§ Written instruction
Copy the listing below exactly, line for line, with no changes.

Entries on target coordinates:
● ● ● ● ● ● ●
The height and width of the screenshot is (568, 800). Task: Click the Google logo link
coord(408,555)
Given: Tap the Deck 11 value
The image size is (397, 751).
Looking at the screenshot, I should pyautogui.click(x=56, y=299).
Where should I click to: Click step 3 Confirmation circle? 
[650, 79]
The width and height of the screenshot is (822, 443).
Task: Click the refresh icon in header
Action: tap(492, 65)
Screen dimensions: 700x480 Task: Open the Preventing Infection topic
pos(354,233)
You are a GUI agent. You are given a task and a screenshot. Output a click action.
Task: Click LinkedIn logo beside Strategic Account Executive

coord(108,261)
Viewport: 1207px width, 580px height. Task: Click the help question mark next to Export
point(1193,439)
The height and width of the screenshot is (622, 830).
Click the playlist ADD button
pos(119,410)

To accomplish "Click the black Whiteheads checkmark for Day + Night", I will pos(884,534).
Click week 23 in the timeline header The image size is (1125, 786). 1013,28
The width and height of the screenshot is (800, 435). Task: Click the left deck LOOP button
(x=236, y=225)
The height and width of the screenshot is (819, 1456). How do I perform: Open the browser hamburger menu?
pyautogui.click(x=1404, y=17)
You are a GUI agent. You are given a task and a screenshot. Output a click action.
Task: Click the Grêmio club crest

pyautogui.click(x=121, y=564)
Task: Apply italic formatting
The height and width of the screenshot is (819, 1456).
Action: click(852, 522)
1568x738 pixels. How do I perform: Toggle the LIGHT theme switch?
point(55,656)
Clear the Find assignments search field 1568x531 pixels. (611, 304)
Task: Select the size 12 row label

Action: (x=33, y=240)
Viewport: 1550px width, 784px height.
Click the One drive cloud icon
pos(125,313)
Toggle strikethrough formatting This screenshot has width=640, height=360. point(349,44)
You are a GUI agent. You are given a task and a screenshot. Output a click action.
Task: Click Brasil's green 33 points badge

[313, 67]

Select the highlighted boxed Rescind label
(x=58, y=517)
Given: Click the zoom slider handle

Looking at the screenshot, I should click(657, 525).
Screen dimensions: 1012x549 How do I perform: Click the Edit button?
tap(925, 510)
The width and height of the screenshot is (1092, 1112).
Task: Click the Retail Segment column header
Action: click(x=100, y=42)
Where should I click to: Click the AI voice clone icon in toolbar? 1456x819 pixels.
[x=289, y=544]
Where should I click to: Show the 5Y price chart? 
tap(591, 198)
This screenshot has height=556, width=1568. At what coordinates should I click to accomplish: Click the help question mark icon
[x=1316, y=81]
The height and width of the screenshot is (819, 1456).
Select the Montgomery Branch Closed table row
● ● ● ● ● ● ●
§ Reply to the task
The height and width of the screenshot is (568, 800). Task: Click the Google logo link
coord(408,555)
Given: Tap the Deck 11 value
The image size is (397, 751).
Looking at the screenshot, I should pyautogui.click(x=56, y=299).
Where should I click to: Click step 3 Confirmation circle? 
[650, 79]
The width and height of the screenshot is (822, 443).
Task: Click the refresh icon in header
Action: tap(492, 65)
Screen dimensions: 700x480 Task: Open the Preventing Infection topic
pos(354,233)
You are a GUI agent. You are given a task and a screenshot. Output a click action.
Task: Click LinkedIn logo beside Strategic Account Executive

coord(108,261)
Viewport: 1207px width, 580px height. Task: Click the help question mark next to Export
point(1193,439)
The height and width of the screenshot is (622, 830).
Click the playlist ADD button
pos(119,410)

To accomplish "Click the black Whiteheads checkmark for Day + Night", I will pos(884,534).
Click week 23 in the timeline header The image size is (1125, 786). 1013,28
The width and height of the screenshot is (800, 435). Task: Click the left deck LOOP button
(x=236, y=225)
The height and width of the screenshot is (819, 1456). How do I perform: Open the browser hamburger menu?
pyautogui.click(x=1404, y=17)
You are a GUI agent. You are given a task and a screenshot. Output a click action.
Task: Click the Grêmio club crest

pyautogui.click(x=121, y=564)
Task: Apply italic formatting
The height and width of the screenshot is (819, 1456).
Action: click(852, 522)
1568x738 pixels. How do I perform: Toggle the LIGHT theme switch?
point(55,656)
Clear the Find assignments search field 1568x531 pixels. (611, 304)
Task: Select the size 12 row label

Action: (x=33, y=240)
Viewport: 1550px width, 784px height.
Click the One drive cloud icon
pos(125,313)
Toggle strikethrough formatting This screenshot has width=640, height=360. point(349,44)
You are a GUI agent. You are given a task and a screenshot. Output a click action.
Task: Click Brasil's green 33 points badge

[313, 67]

Select the highlighted boxed Rescind label
(x=58, y=517)
Given: Click the zoom slider handle

Looking at the screenshot, I should click(657, 525).
Screen dimensions: 1012x549 How do I perform: Click the Edit button?
tap(925, 510)
The width and height of the screenshot is (1092, 1112).
Task: Click the Retail Segment column header
Action: click(x=100, y=42)
Where should I click to: Click the AI voice clone icon in toolbar? 1456x819 pixels.
[x=289, y=544]
Where should I click to: Show the 5Y price chart? 
tap(591, 198)
This screenshot has height=556, width=1568. At what coordinates should I click to accomplish: Click the help question mark icon
[x=1316, y=81]
The height and width of the screenshot is (819, 1456).
Select the Montgomery Branch Closed table row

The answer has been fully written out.